TRPC3 cation channel plays an important role in proliferation and differentiation of skeletal muscle myoblasts.
10.3858/emm.2010.42.9.061
- Author:
Jin Seok WOO
1
;
Chung Hyun CHO
;
Do Han KIM
;
Eun Hui LEE
Author Information
1. Department of Physiology College of Medicine The Catholic University of Korea Seoul 137-701, Korea.
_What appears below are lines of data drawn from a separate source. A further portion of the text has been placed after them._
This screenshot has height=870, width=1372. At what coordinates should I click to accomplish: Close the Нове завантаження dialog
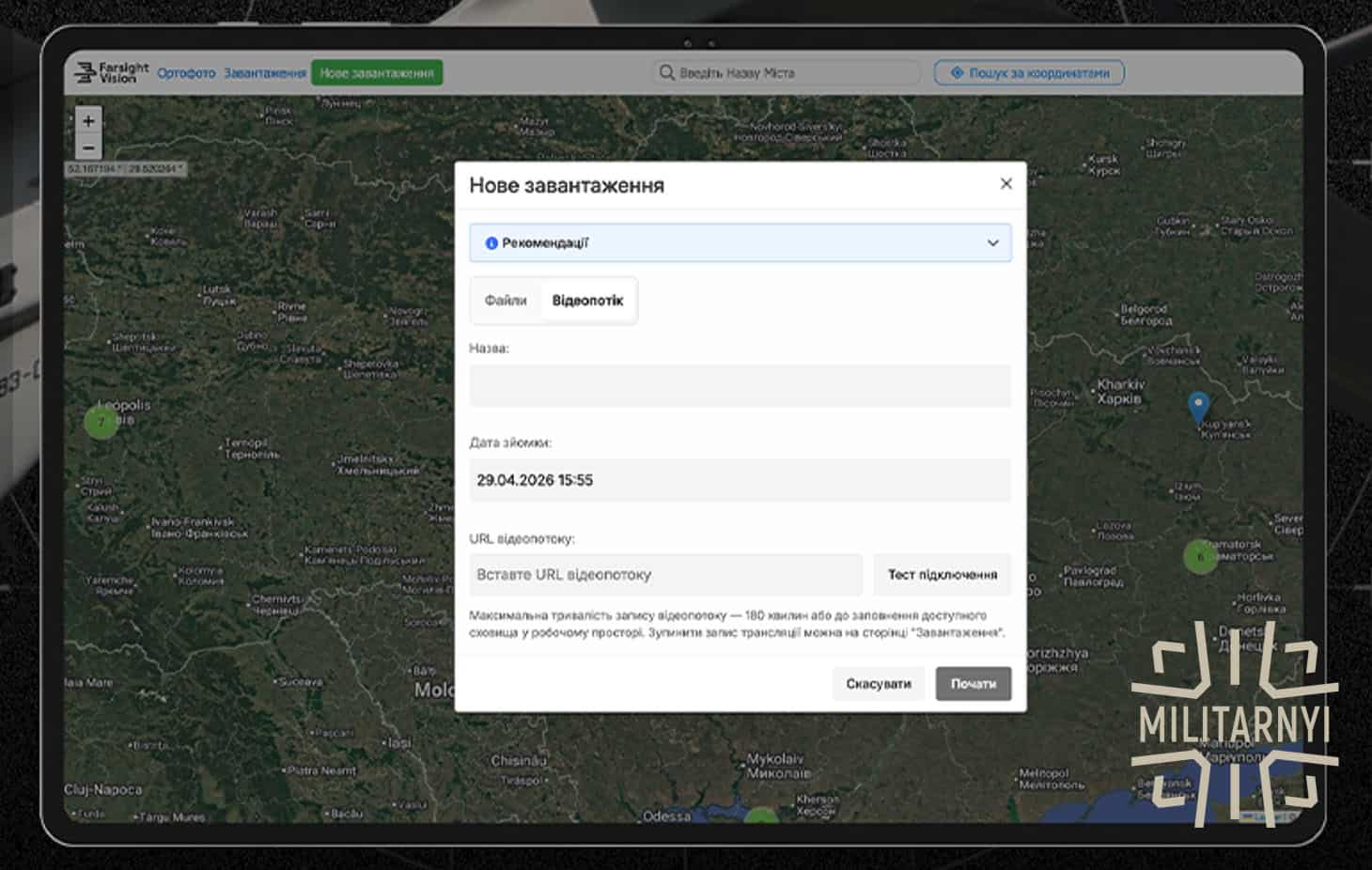pos(1006,183)
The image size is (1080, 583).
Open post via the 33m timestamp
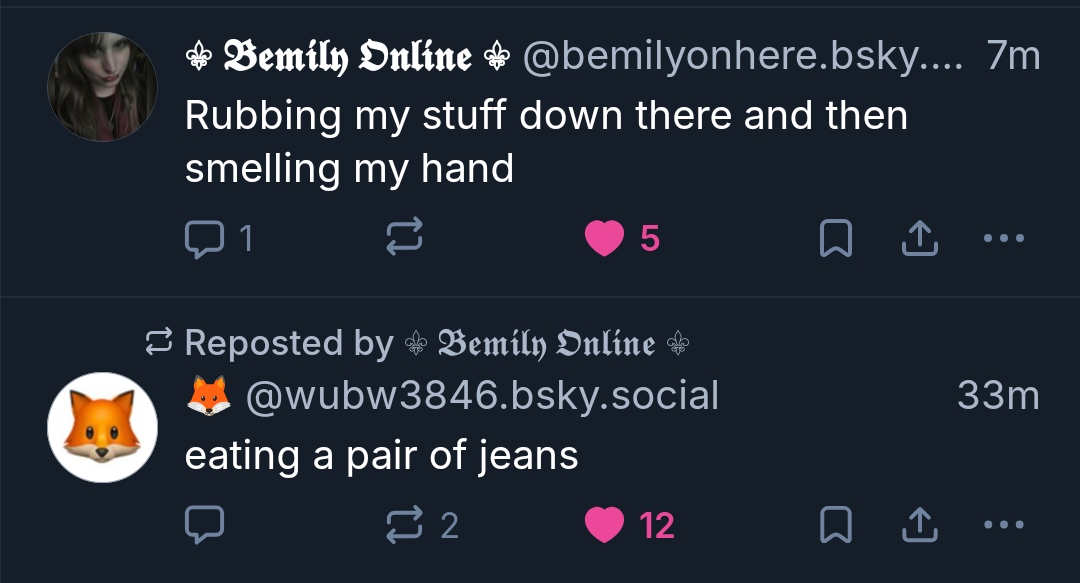coord(998,396)
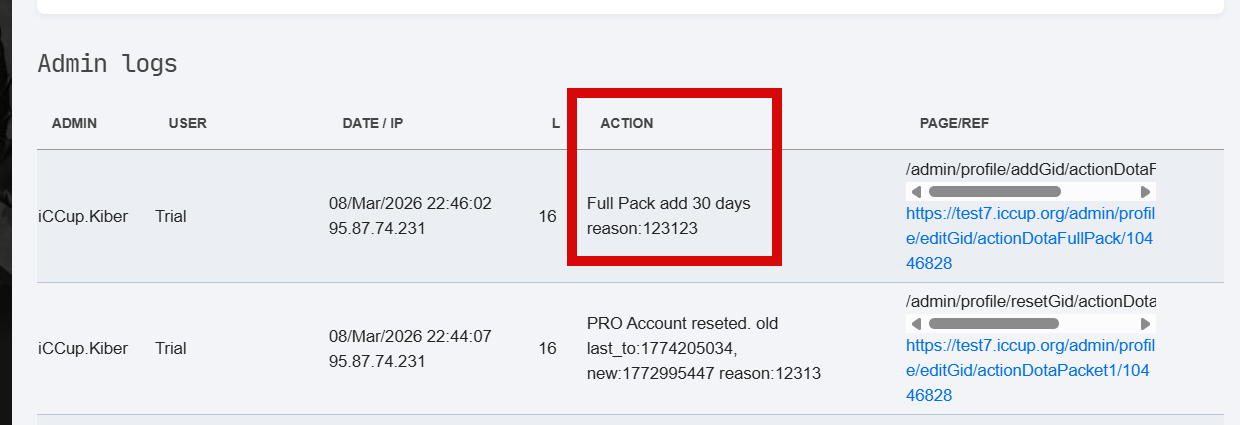Click the PRO Account reseted action text

tap(682, 324)
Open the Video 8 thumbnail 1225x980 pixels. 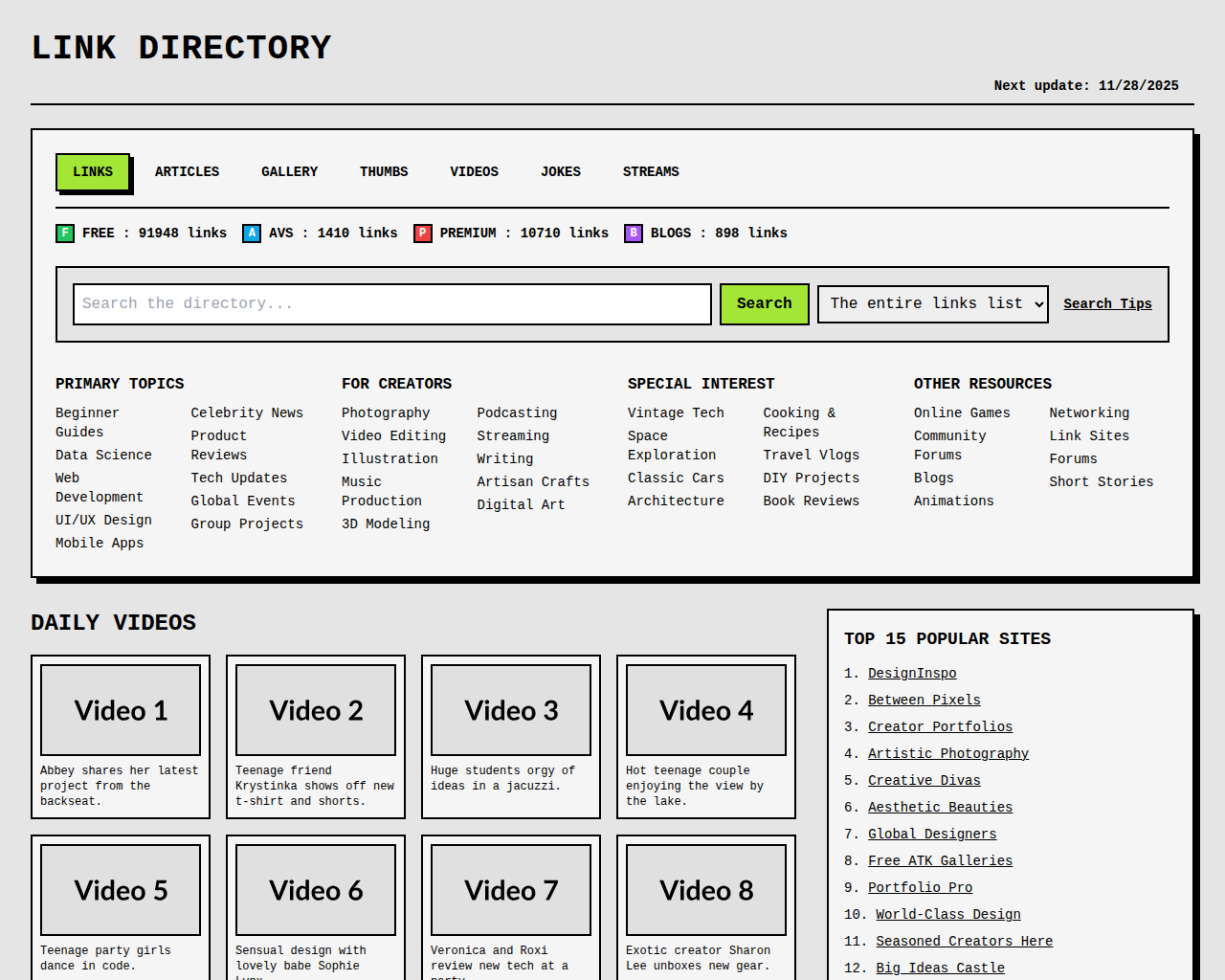click(x=705, y=890)
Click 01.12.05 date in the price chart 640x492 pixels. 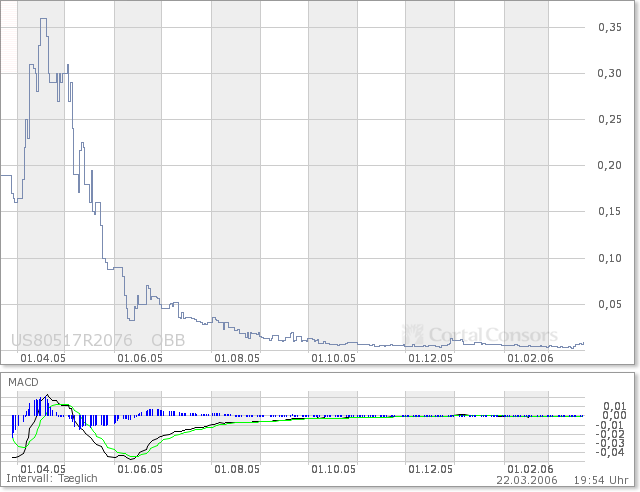(432, 355)
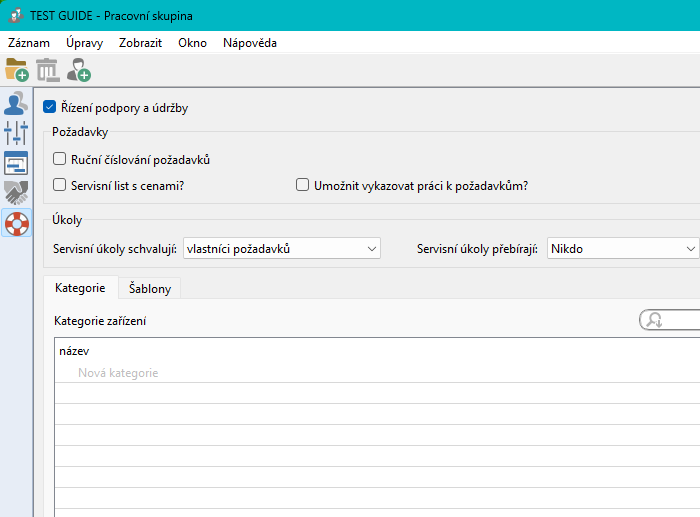The image size is (700, 517).
Task: Open the handshake sidebar icon
Action: click(16, 192)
EHUI@catholic.ac.kr
- Publication Type:Original Article ; Research Support, Non-U.S. Gov't
- Keywords:
calcium channel;
dihydropyridine receptor;
MG29;
Orai1;
ryanodine receptor;
TRPC3 cation channel;
TRPC4 cation channel
- MeSH:
Animals;
Calcium/metabolism;
Calcium Channels/metabolism;
Calcium Channels, L-Type/genetics/metabolism;
Cations/metabolism;
*Cell Differentiation;
*Cell Proliferation;
Cells, Cultured;
Excitation Contraction Coupling;
Gene Knockdown Techniques;
Membrane Potentials;
Mice;
Muscle Fibers, Skeletal/*metabolism;
Muscle Proteins/metabolism;
Myoblasts, Skeletal/*metabolism;
Ryanodine Receptor Calcium Release Channel/metabolism;
Sarcoplasmic Reticulum/*physiology;
Synaptophysin/metabolism;
TRPC Cation Channels/genetics/*metabolism;
Transient Receptor Potential Channels/metabolism
- From:Experimental & Molecular Medicine
2010;42(9):614-627
- CountryRepublic of Korea
- Language:English
-
Abstract:
During membrane depolarization associated with skeletal excitation-contraction (EC) coupling, dihydropyridine receptor [DHPR, a L-type Ca2+ channel in the transverse (t)-tubule membrane] undergoes conformational changes that are transmitted to ryanodine receptor 1 [RyR1, an internal Ca2+-release channel in the sarcoplasmic reticulum (SR) membrane] causing Ca2+ release from the SR. Canonical-type transient receptor potential cation channel 3 (TRPC3), an extracellular Ca2+-entry channel in the t-tubule and plasma membrane, is required for full-gain of skeletal EC coupling. To examine additional role(s) for TRPC3 in skeletal muscle other than mediation of EC coupling, in the present study, we created a stable myoblast line with reduced TRPC3 expression and without alpha1SDHPR (MDG/TRPC3 KD myoblast) by knock-down of TRPC3 in alpha1SDHPR-null muscular dysgenic (MDG) myoblasts using retrovirus-delivered small interference RNAs in order to eliminate any DHPR-associated EC coupling-related events. Unlike wild-type or alpha1SDHPR-null MDG myoblasts, MDG/TRPC3 KD myoblasts exhibited dramatic changes in cellular morphology (e.g., unusual expansion of both cell volume and the plasma membrane, and multi-nuclei) and failed to differentiate into myotubes possibly due to increased Ca2+ content in the SR. These results suggest that TRPC3 plays an important role in the maintenance of skeletal muscle myoblasts and myotubes.